Approach to red blood cell transfusions in post-operative congenital heart disease surgery patients: when to stop?

Autor: Tanyildiz M; Department of Pediatric Intensive Care, Koc University School of Medicine, Istanbul, Turkey., Gungormus A; Department of Pediatric Intensive Care, Koc University School of Medicine, Istanbul, Turkey., Erden SE; Department of Pediatric Intensive Care, Koc University School of Medicine, Istanbul, Turkey., Ozden O; Department of Pediatric Intensive Care, Koc University School of Medicine, Istanbul, Turkey., Bicer M; Department of Cardiovascular Surgery, Koc University School of Medicine, Istanbul, Turkey., Akcevin A; Department of Cardiovascular Surgery, Koc University School of Medicine, Istanbul, Turkey., Odemis E; Department of Pediatric Cardiology, Koc University School of Medicine, Istanbul, Turkey.
Jazyk: angličtina
Zdroj: Cardiology in the young [Cardiol Young] 2024 Mar; Vol. 34 (3), pp. 676-683. Date of Electronic Publication: 2023 Oct 06.
DOI: 10.1017/S1047951123003463
Abstrakt: Background: The best transfusion approach for CHD surgery is controversial. Studies suggest two strategies: liberal (haemoglobin ≤ 9.5 g/dL) and restrictive (waiting for transfusion until haemoglobin ≤ 7.0 g/dL if the patient is stable). Here we compare liberal and restrictive transfusion in post-operative CHD patients in a cardiac intensive care unit.

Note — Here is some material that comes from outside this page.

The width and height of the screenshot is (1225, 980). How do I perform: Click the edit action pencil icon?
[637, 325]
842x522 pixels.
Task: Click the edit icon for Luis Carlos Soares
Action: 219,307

Methods: Retrospective analysis was conducted on CHD patients who received liberal transfusion (2019-2021, n=53) and restrictive transfusion (2021-2022, n=43).
Results: The two groups were similar in terms of age, gender, Paediatric Risk of Mortality-3 score, Paediatric Logistic Organ Dysfunction-2 score, Risk Adjustment for Congenital Heart Surgery-1 score, cardiopulmonary bypass time, vasoactive inotropic score, total fluid balance, mechanical ventilation duration, length of cardiac intensive care unit stay, and mortality. The liberal transfusion group had a higher pre-operative haemoglobin level than the restrictive group (p < 0.05), with no differences in pre-operative anaemia. Regarding the minimum and maximum post-operative haemoglobin levels during a cardiac intensive care unit stay, the liberal group had higher haemoglobin levels in both cases (p<0.01 and p=0.019, respectively). The number of red blood cell transfusions received by the liberal group was higher than that of the restrictive group (p < 0.001). There were no differences between the two groups regarding lactate levels at the time of and after red blood cell transfusion. The incidence of bleeding, re-operation, acute kidney injury, dialysis, sepsis, and systemic inflammatory response syndrome was similar.
Conclusions: Restrictive transfusion may be preferable over liberal transfusion. Achieving similar outcomes with restrictive transfusions may provide promising evidence for future studies.